Rows from a pointing dataset:
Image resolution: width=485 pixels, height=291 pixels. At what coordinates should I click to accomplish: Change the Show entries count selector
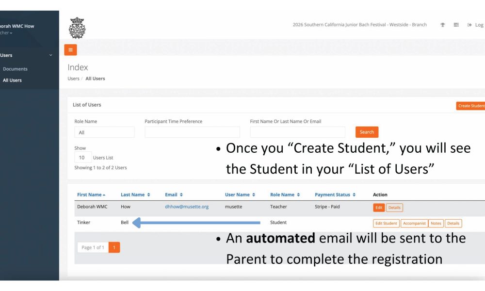(82, 158)
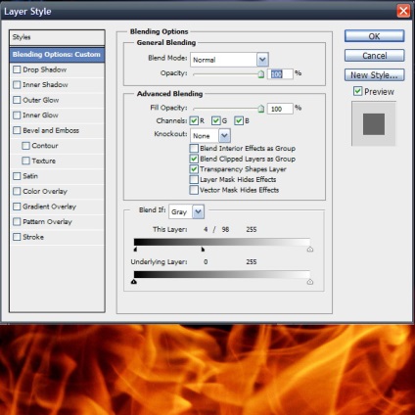
Task: Click the New Style button
Action: (x=374, y=75)
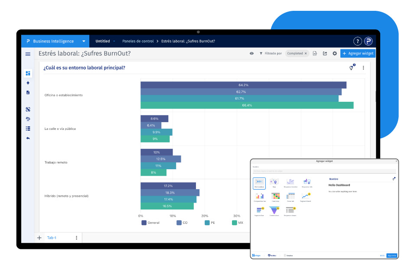Click the back arrow icon in sidebar

tap(28, 138)
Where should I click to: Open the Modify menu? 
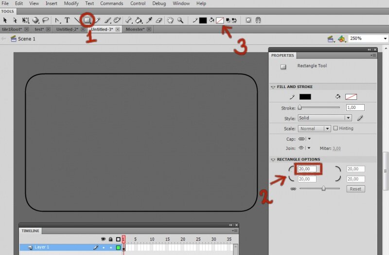[x=71, y=3]

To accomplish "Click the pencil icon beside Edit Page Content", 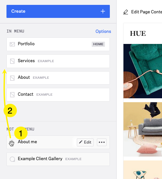I will coord(126,12).
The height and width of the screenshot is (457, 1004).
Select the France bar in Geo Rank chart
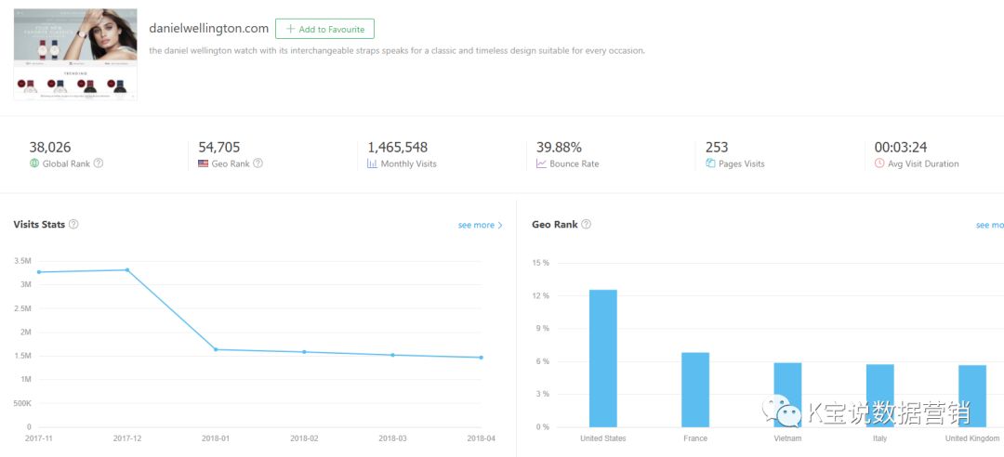tap(695, 389)
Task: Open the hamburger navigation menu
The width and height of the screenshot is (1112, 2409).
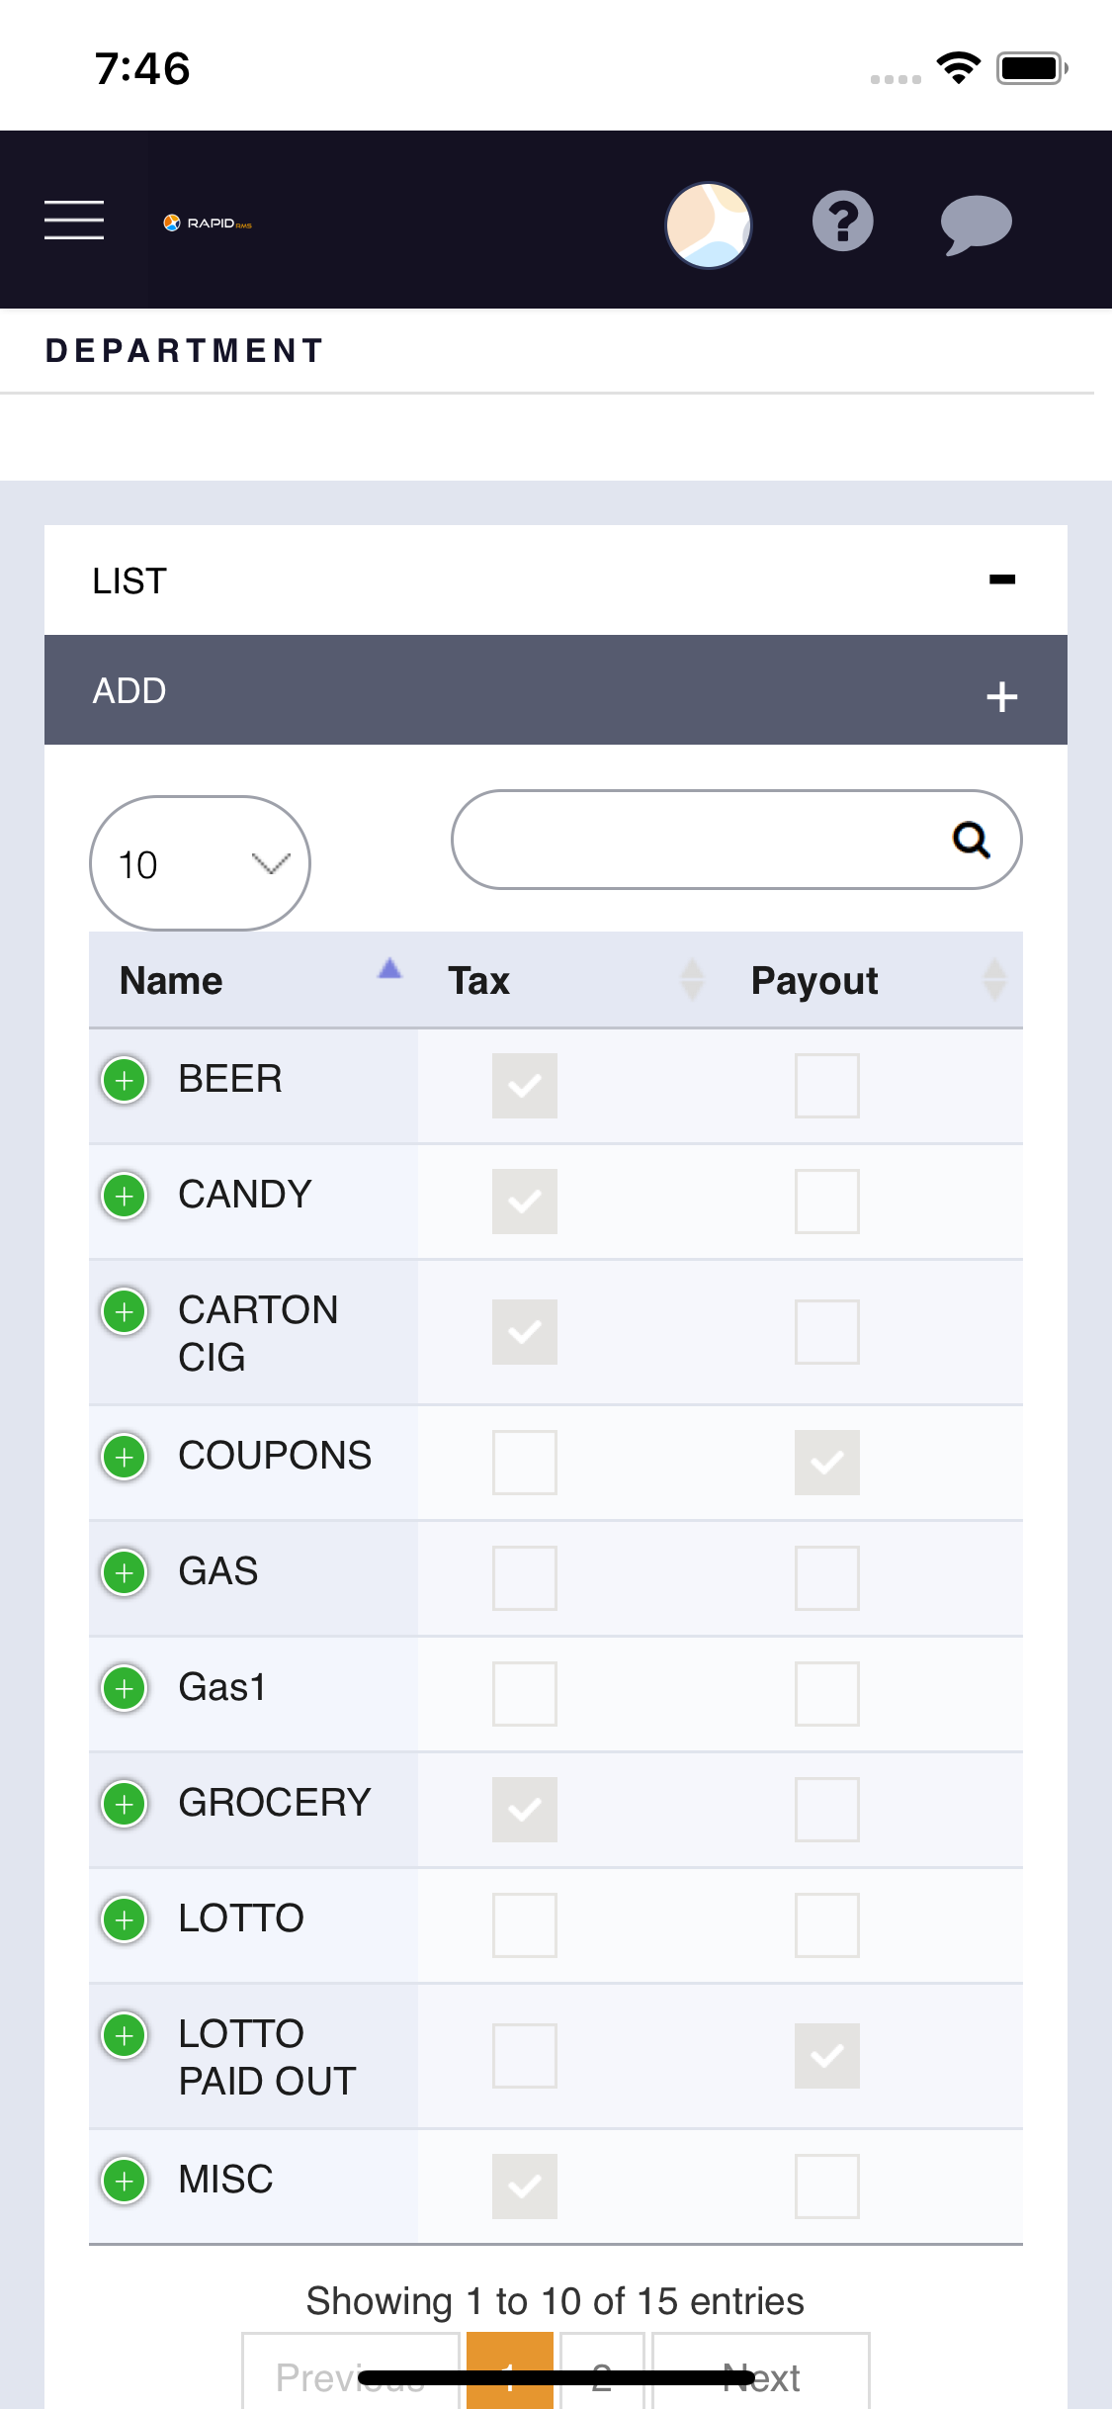Action: [x=74, y=220]
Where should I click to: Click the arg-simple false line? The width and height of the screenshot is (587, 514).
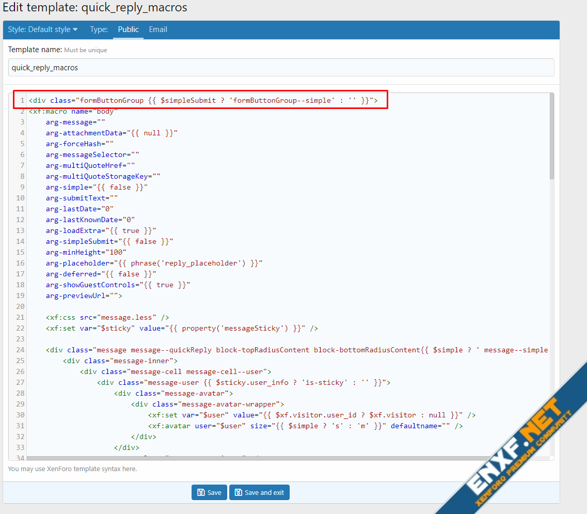(97, 187)
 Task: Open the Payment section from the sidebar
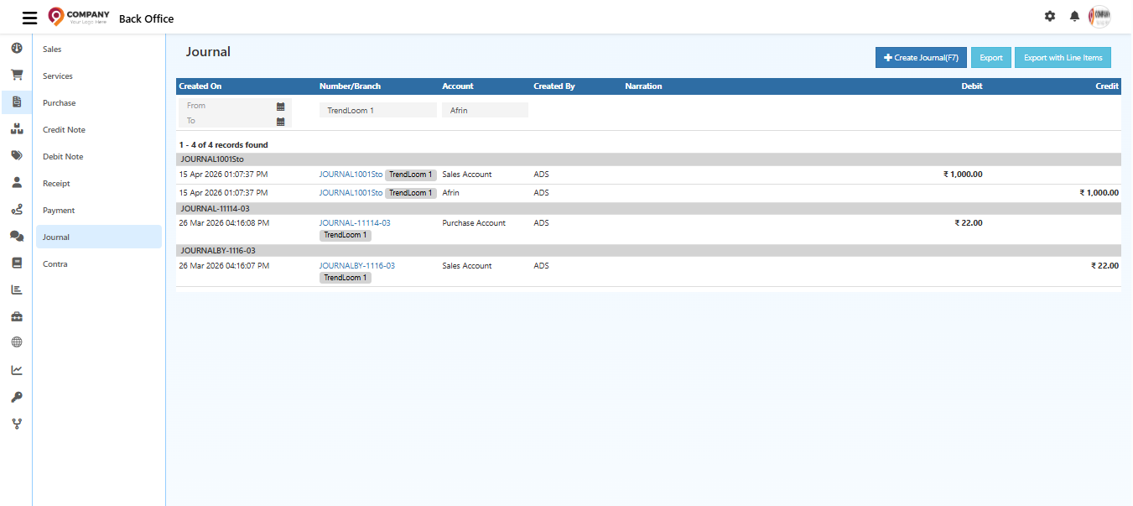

BRIEF:
Copy out the rows word for word, starting with the line that contains "The height and" and continuing through the end of the rows. Leave out the pictures.

REPLY TO THE TASK:
The height and width of the screenshot is (457, 1004).
Select the France bar in Geo Rank chart
tap(695, 389)
Task: Open the hamburger navigation menu
The width and height of the screenshot is (1112, 2409).
Action: [x=74, y=220]
Where should I click to: Click the arg-simple false line? The width and height of the screenshot is (587, 514).
(97, 187)
 Task: Open the Payment section from the sidebar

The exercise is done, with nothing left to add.